**Work required**.
Of all the lines below, return only those starting with the line holding "Fusion Wedding DJ in Iceland (243, 1940)" and going on through the line holding "Fusion Wedding DJ in Argentina (111, 1768)", exactly as written.

**Material provided**.
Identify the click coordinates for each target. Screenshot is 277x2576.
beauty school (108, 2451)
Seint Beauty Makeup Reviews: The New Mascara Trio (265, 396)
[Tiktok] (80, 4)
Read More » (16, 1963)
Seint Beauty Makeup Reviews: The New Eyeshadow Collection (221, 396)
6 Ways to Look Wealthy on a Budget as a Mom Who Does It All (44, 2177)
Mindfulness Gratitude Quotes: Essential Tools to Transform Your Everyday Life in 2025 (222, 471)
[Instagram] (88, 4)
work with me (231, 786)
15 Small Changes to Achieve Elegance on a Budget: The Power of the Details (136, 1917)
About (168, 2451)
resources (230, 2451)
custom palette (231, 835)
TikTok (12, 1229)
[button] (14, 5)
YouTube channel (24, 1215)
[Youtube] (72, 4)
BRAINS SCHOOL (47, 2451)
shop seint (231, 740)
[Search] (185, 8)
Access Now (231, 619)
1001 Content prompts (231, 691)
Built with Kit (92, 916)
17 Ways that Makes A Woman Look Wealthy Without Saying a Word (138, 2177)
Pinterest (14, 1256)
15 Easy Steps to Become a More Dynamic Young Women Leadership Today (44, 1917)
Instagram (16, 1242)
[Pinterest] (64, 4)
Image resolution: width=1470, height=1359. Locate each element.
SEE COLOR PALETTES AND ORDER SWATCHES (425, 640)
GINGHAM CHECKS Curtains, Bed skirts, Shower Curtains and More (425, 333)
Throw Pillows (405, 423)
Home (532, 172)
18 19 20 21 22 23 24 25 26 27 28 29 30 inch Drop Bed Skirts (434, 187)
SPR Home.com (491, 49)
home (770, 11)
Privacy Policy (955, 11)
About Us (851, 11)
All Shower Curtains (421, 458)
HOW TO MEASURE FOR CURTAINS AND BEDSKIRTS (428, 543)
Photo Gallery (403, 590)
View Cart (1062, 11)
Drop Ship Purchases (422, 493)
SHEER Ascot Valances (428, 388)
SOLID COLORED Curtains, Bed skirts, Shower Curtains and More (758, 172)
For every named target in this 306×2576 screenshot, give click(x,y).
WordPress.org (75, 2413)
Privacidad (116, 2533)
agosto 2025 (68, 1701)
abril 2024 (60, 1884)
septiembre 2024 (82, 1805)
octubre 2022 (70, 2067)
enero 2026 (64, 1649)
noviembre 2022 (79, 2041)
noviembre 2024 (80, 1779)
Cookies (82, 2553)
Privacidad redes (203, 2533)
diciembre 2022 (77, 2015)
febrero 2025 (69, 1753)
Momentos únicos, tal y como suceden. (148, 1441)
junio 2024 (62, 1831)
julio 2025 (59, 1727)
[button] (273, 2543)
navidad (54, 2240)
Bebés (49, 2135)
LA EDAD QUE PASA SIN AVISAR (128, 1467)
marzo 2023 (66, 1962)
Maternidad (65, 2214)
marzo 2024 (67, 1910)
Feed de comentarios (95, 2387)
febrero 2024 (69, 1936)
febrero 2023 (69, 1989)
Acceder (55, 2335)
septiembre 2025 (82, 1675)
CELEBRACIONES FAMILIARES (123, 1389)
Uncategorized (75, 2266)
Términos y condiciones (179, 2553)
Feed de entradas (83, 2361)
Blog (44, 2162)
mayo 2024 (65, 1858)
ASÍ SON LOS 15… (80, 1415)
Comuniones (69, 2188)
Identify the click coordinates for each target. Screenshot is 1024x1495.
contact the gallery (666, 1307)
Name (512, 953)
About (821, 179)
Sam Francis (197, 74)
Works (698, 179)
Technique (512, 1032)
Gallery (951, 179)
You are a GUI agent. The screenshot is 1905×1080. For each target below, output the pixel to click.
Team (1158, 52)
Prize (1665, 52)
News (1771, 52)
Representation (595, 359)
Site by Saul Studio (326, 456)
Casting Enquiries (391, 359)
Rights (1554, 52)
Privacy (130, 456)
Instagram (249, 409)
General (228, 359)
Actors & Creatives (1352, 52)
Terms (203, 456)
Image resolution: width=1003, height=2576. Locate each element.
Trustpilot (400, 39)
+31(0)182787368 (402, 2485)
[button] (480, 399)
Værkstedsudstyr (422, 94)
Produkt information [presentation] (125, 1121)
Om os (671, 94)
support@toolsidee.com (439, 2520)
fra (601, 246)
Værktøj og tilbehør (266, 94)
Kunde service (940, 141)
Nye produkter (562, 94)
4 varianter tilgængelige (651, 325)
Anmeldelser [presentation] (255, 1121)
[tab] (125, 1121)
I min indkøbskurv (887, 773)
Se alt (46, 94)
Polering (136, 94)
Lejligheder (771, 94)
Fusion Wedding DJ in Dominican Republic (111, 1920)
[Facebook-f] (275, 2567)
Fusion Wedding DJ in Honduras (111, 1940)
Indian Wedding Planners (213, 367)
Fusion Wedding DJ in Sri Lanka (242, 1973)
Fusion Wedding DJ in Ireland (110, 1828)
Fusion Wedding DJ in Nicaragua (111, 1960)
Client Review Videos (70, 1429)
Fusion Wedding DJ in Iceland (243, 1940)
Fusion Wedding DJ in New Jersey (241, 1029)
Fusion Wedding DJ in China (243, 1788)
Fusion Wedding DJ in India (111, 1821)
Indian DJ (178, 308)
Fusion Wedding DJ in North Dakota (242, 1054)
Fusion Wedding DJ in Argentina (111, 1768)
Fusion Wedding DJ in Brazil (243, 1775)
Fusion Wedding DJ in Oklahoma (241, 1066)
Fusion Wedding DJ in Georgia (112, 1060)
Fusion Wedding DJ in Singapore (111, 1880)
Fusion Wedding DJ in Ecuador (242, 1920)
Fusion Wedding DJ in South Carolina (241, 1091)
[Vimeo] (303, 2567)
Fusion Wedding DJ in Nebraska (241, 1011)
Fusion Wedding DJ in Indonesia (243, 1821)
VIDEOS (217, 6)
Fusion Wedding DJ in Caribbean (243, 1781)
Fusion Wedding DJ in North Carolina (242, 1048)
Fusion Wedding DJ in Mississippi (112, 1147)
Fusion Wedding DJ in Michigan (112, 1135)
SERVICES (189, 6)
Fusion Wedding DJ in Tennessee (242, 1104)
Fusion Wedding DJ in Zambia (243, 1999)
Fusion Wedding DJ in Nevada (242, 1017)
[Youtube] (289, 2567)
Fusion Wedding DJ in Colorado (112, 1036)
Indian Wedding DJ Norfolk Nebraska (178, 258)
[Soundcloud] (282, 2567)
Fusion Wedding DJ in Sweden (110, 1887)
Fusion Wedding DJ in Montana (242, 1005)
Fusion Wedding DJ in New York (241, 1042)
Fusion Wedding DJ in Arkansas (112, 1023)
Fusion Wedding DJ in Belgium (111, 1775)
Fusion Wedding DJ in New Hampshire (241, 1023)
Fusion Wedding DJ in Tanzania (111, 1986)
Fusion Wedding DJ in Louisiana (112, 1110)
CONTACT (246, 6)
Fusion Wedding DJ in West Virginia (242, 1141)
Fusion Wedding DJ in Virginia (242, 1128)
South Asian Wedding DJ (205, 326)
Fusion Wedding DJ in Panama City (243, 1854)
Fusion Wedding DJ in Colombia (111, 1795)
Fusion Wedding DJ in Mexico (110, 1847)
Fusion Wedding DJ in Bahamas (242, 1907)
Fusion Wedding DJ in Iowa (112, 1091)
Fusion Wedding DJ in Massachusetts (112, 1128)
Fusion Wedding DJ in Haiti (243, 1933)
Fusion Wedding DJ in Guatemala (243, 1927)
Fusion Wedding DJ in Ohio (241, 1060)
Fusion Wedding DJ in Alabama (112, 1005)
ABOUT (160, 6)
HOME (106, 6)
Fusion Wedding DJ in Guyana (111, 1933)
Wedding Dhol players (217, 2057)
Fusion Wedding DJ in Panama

**Result**.
Fusion Wedding DJ in Iceland (243, 1940)
Fusion Wedding DJ in New Jersey (241, 1029)
Fusion Wedding DJ in China (243, 1788)
Fusion Wedding DJ in India (111, 1821)
Indian DJ (178, 308)
Fusion Wedding DJ in North Dakota (242, 1054)
Fusion Wedding DJ in Argentina (111, 1768)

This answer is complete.